*** Extracted information ***

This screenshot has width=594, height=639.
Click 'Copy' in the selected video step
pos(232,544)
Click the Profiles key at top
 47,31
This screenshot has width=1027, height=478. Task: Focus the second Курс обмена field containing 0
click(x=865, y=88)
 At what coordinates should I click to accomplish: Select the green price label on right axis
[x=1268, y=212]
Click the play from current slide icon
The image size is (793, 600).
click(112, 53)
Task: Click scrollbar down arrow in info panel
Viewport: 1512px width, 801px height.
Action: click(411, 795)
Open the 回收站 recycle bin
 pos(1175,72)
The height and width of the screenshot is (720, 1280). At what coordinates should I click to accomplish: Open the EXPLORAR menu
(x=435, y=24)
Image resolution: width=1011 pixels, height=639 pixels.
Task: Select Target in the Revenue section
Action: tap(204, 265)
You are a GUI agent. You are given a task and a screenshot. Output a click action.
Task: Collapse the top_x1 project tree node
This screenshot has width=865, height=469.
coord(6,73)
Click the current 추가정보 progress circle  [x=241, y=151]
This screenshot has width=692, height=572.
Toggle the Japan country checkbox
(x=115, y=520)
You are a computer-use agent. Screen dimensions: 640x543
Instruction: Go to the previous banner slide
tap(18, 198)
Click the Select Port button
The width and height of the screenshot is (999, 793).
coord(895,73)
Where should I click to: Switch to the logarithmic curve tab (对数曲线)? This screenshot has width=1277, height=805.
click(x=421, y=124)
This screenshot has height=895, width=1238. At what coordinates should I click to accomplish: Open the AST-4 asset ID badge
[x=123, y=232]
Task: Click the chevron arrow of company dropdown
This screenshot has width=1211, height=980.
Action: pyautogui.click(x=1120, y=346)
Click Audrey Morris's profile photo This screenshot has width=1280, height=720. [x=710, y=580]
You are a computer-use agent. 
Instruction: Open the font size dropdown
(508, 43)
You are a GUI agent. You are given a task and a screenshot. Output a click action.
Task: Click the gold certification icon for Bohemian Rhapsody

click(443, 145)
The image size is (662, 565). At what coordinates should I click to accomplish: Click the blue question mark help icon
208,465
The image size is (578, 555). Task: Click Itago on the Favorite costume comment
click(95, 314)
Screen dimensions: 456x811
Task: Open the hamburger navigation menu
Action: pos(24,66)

***

_To do_
Could you reproduce every record exactly as written?

_Solved exercise_
This screenshot has width=594, height=639.
Click 'Copy' in the selected video step
pos(232,544)
Click the Profiles key at top
 47,31
This screenshot has width=1027, height=478. Task: Focus the second Курс обмена field containing 0
click(x=865, y=88)
 At what coordinates should I click to accomplish: Select the green price label on right axis
[x=1268, y=212]
Click the play from current slide icon
The image size is (793, 600).
click(112, 53)
Task: Click scrollbar down arrow in info panel
Viewport: 1512px width, 801px height.
Action: click(411, 795)
Open the 回收站 recycle bin
 pos(1175,72)
The height and width of the screenshot is (720, 1280). At what coordinates should I click to accomplish: Open the EXPLORAR menu
(x=435, y=24)
Image resolution: width=1011 pixels, height=639 pixels.
Task: Select Target in the Revenue section
Action: tap(204, 265)
You are a GUI agent. You are given a task and a screenshot. Output a click action.
Task: Collapse the top_x1 project tree node
This screenshot has width=865, height=469.
coord(6,73)
Click the current 추가정보 progress circle  [x=241, y=151]
This screenshot has width=692, height=572.
Toggle the Japan country checkbox
(x=115, y=520)
You are a computer-use agent. Screen dimensions: 640x543
Instruction: Go to the previous banner slide
tap(18, 198)
Click the Select Port button
The width and height of the screenshot is (999, 793).
coord(895,73)
Where should I click to: Switch to the logarithmic curve tab (对数曲线)? This screenshot has width=1277, height=805.
click(x=421, y=124)
This screenshot has height=895, width=1238. At what coordinates should I click to accomplish: Open the AST-4 asset ID badge
[x=123, y=232]
Task: Click the chevron arrow of company dropdown
This screenshot has width=1211, height=980.
Action: pyautogui.click(x=1120, y=346)
Click Audrey Morris's profile photo This screenshot has width=1280, height=720. [x=710, y=580]
You are a computer-use agent. 
Instruction: Open the font size dropdown
(508, 43)
You are a GUI agent. You are given a task and a screenshot. Output a click action.
Task: Click the gold certification icon for Bohemian Rhapsody

click(443, 145)
The image size is (662, 565). At what coordinates should I click to accomplish: Click the blue question mark help icon
208,465
The image size is (578, 555). Task: Click Itago on the Favorite costume comment
click(95, 314)
Screen dimensions: 456x811
Task: Open the hamburger navigation menu
Action: pos(24,66)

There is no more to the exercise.